As any of my colleagues at the Daily Cardinal could tell you, it’s a rare and lovely event when someone comments on a piece you’ve written on the DC’s website; it’s even rarer and lovelier when that comment genuinely engages with some of the issues broached in your piece. Thus, I was pleased to read this comment, courtesy of “Subtitler”:

The main problem with English subtitles on foreign film, is the misconception in countries where subtitling isn’t common that the subtitles should cover everything that is said, i.e. that the subtitles should be a very exact translation. Consequently, the subtitles often run at such a high speed that viewers are forced to have their eyes glued to the bottom of the screen.

In Scandinavia and the Netherlands (where everybody reads subtitles every day, as all imported films and TV shows are subtitled), the basic rule for subtitling is that a subtitle should stay on the screen so long that the average reader has time to read it twice. This gives you time to both read the subtitle and watch the action. In order to achieve this, Scandinavian and Dutch translation subtitlers (it’s a profession) condense the dialogue quite a lot, following the rule that the important thing is WHAT is being said (i.e. to convey the message), not HOW it is said (i.e. including unimportant phrases such as “I would like to say that…” and “…if you know what I mean”).

This means that Scandinavian and Dutch subtitles aren’t proper translations in the traditional term, but a form of adapted screenplay. To some, this may be regarded as taking too much liberty with the original, but please consider that in dubbed movies the dialogue is even further away from the original, as the dubbing translators partly base their script on the mouth movements.

To be sure, there’s no such thing as a perfect translation. On a related note, one can easily tell that, say, Michel Piccoli is a formidable actor, even if one doesn’t speak a lick of French—but why is that? How good a sense does one really have that an actress is conveying her lines in a particularly inspired way if you rely upon subtitles to understand the content of her performance? In my column I suggested that we might have to watch some films twice just to say we’ve seen ’em; perhaps I low-balled it.

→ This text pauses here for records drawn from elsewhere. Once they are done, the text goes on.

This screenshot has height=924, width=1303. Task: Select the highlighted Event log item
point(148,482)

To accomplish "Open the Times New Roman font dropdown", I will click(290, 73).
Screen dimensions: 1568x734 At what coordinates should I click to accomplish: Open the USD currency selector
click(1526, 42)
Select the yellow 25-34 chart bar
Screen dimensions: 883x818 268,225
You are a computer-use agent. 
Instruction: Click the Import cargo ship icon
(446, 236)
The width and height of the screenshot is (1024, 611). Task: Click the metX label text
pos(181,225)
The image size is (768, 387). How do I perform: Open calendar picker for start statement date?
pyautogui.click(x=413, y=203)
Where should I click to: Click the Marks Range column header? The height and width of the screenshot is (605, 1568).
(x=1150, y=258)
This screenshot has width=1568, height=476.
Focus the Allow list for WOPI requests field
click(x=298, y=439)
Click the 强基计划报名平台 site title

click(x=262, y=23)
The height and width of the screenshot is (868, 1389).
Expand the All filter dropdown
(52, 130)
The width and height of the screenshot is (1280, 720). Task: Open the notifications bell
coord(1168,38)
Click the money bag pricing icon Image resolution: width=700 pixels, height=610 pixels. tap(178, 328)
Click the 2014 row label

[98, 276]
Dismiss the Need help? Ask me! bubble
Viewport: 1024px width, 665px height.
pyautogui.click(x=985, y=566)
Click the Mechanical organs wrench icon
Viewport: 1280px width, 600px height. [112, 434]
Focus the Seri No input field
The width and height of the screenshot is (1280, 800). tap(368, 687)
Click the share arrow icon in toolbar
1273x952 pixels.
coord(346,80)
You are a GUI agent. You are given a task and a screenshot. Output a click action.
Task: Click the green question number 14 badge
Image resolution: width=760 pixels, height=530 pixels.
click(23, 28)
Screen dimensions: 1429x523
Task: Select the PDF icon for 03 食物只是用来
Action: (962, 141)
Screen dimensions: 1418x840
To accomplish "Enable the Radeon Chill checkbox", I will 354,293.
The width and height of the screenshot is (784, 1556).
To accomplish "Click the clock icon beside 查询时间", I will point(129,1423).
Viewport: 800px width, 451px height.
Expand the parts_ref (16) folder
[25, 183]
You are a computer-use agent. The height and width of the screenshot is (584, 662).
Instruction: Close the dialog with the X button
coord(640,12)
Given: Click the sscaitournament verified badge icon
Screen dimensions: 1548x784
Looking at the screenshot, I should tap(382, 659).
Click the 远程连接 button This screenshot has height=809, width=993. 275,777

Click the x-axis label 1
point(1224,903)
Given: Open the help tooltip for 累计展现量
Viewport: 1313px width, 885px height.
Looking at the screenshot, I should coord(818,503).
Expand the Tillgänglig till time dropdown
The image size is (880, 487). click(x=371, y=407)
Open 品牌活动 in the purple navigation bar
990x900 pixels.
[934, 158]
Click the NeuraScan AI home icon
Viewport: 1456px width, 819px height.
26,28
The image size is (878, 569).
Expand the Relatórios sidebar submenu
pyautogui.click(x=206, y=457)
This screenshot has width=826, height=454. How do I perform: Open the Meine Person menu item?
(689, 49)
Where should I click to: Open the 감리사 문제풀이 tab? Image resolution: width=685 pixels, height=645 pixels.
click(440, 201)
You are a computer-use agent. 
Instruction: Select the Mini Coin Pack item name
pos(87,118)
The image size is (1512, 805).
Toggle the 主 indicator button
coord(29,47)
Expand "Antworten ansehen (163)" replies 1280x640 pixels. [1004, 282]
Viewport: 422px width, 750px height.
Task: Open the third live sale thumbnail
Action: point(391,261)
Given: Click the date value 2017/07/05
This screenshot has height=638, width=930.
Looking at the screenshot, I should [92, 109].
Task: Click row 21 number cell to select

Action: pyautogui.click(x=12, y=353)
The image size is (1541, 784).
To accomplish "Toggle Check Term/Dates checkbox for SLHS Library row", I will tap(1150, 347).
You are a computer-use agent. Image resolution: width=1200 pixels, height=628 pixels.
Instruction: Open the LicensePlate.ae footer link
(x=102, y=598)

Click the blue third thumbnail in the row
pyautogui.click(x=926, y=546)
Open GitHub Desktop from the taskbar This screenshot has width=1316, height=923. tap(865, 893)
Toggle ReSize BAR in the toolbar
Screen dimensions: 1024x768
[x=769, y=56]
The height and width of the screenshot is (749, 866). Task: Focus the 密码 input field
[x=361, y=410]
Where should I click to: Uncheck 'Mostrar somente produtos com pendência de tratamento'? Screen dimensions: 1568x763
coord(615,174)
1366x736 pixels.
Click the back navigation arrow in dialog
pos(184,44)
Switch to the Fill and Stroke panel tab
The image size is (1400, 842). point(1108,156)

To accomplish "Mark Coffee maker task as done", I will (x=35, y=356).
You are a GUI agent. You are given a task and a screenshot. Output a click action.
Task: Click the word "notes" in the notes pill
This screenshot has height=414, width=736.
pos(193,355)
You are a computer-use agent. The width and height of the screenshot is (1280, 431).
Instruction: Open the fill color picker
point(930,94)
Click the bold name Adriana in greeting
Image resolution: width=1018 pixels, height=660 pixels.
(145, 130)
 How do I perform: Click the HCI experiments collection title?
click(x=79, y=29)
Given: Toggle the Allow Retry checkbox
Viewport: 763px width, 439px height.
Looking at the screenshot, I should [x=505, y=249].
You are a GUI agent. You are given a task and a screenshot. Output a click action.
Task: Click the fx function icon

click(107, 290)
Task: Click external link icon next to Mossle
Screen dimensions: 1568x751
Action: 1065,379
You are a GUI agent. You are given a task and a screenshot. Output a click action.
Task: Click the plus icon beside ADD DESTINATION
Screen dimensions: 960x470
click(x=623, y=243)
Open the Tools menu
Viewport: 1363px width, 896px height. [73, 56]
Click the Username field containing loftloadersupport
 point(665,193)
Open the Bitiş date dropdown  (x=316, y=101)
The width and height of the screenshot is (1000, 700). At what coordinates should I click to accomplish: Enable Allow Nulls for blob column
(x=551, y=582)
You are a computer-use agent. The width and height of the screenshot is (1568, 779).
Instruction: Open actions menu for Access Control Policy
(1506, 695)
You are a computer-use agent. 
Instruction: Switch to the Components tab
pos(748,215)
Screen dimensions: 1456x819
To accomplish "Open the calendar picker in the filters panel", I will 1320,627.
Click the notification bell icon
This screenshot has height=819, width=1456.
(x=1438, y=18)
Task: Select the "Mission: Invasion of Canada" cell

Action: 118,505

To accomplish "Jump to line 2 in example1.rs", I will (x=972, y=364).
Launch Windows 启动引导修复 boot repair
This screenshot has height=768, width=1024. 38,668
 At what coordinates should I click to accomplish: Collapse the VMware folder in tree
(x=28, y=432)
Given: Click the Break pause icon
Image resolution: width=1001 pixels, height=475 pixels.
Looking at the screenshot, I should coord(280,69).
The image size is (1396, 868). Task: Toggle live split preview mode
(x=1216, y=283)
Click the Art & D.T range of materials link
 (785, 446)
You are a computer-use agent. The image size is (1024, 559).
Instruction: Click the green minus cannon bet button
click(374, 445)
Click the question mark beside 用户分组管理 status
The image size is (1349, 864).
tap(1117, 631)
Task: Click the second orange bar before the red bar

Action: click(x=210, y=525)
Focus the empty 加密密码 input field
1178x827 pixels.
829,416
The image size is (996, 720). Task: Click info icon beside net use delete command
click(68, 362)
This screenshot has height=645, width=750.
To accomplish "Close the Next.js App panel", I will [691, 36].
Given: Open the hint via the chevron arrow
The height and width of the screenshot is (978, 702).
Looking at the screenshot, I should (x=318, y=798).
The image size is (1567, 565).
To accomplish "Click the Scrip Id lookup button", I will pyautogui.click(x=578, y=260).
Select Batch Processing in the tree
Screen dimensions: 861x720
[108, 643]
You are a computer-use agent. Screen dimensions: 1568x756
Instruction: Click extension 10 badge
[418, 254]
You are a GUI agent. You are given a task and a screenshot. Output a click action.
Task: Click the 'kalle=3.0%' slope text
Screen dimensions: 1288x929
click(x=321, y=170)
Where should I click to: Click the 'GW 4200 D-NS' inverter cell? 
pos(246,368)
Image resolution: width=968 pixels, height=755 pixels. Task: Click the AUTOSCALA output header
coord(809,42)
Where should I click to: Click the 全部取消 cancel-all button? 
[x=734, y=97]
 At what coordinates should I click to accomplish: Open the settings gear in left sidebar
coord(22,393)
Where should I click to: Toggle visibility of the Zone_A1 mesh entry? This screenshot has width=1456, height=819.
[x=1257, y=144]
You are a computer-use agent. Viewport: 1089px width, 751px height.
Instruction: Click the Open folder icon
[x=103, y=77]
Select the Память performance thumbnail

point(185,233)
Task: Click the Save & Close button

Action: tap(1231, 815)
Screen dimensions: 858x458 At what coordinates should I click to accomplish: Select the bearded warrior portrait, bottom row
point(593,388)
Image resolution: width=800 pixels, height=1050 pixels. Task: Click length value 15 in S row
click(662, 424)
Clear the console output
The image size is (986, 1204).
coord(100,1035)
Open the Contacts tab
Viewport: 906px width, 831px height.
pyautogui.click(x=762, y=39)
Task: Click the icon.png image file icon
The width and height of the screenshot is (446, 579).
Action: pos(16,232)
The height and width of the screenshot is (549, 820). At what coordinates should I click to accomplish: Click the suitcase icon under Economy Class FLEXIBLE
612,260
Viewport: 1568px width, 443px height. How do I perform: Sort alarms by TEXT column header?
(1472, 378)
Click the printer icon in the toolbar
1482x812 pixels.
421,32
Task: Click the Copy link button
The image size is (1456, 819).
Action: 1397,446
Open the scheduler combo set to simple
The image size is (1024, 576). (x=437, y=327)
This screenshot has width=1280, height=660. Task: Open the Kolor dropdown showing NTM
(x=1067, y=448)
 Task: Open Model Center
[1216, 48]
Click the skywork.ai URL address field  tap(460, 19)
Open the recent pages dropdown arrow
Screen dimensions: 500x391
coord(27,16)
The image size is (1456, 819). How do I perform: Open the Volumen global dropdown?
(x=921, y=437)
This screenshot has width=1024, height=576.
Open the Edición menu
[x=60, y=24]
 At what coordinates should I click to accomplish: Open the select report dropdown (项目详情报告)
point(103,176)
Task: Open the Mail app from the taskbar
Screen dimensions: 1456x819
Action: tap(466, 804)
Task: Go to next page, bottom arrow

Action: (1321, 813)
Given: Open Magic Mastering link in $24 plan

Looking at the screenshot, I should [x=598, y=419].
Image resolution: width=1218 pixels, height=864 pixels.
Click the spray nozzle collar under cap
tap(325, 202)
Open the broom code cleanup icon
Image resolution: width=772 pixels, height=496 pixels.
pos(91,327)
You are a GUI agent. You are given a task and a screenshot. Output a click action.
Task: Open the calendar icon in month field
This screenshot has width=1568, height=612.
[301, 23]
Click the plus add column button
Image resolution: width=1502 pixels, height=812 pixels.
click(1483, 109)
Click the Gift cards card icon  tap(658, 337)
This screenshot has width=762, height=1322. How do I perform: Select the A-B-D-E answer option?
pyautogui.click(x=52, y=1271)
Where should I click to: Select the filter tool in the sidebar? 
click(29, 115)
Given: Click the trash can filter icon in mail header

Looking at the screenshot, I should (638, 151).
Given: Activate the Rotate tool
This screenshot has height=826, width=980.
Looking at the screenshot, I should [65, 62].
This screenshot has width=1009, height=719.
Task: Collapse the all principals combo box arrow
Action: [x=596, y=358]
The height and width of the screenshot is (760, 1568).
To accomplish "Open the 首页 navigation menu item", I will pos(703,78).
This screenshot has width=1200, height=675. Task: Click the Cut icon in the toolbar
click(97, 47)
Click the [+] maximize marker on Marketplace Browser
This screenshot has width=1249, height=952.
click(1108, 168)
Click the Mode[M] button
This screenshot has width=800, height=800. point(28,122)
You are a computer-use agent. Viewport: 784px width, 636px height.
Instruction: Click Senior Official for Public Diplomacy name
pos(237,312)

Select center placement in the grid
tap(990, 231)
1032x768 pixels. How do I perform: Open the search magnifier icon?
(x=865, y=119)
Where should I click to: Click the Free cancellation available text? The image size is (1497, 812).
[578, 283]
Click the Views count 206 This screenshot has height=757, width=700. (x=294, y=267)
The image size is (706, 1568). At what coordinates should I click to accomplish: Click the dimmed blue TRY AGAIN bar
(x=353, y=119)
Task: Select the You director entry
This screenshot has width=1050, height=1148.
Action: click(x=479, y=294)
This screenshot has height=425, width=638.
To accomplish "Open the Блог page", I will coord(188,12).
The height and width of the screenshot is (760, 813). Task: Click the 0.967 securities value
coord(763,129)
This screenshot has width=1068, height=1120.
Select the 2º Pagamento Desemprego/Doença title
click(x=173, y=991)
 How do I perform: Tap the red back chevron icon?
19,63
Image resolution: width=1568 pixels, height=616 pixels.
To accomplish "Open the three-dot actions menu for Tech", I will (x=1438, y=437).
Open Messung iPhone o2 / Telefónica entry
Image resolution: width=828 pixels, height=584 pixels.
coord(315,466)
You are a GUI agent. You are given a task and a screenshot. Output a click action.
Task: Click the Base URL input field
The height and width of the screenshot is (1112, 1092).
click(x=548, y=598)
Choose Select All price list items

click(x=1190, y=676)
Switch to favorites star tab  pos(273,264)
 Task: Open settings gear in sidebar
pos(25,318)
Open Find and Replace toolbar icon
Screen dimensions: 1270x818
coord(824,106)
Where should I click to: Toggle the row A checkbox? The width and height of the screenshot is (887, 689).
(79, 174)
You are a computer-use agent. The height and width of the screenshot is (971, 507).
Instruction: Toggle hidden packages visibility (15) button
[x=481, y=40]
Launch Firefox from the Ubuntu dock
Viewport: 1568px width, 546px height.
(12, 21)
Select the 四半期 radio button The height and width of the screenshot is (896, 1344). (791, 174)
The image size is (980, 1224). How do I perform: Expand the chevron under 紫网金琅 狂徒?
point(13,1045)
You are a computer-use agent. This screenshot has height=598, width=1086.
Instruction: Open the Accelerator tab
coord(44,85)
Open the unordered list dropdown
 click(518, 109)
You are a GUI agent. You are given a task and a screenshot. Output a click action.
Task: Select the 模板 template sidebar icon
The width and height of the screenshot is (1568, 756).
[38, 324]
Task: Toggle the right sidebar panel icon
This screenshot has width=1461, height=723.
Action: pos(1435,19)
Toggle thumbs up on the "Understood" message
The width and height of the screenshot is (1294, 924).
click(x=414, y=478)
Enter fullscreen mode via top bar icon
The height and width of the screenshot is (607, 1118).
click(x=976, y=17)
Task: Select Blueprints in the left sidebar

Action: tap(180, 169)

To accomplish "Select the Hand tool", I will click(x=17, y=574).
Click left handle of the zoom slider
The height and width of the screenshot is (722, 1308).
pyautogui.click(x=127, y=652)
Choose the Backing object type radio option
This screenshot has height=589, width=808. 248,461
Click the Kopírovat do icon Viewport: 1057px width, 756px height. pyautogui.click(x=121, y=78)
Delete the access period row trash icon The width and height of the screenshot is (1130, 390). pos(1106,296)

2 Responses to “Comments on comments on comments on…”

  1. Slane Says:

    We actually just enabled anonymous comments the other day, so expect the trickle of comments to slowly increase. Unfortunately there will also be a trickle of more comments like the first one on your story too.

    • Dan Sullivan Says:

      I’m always down for some glasnost’—unless, of course, it takes the form it took over at that other student newspaper’s website.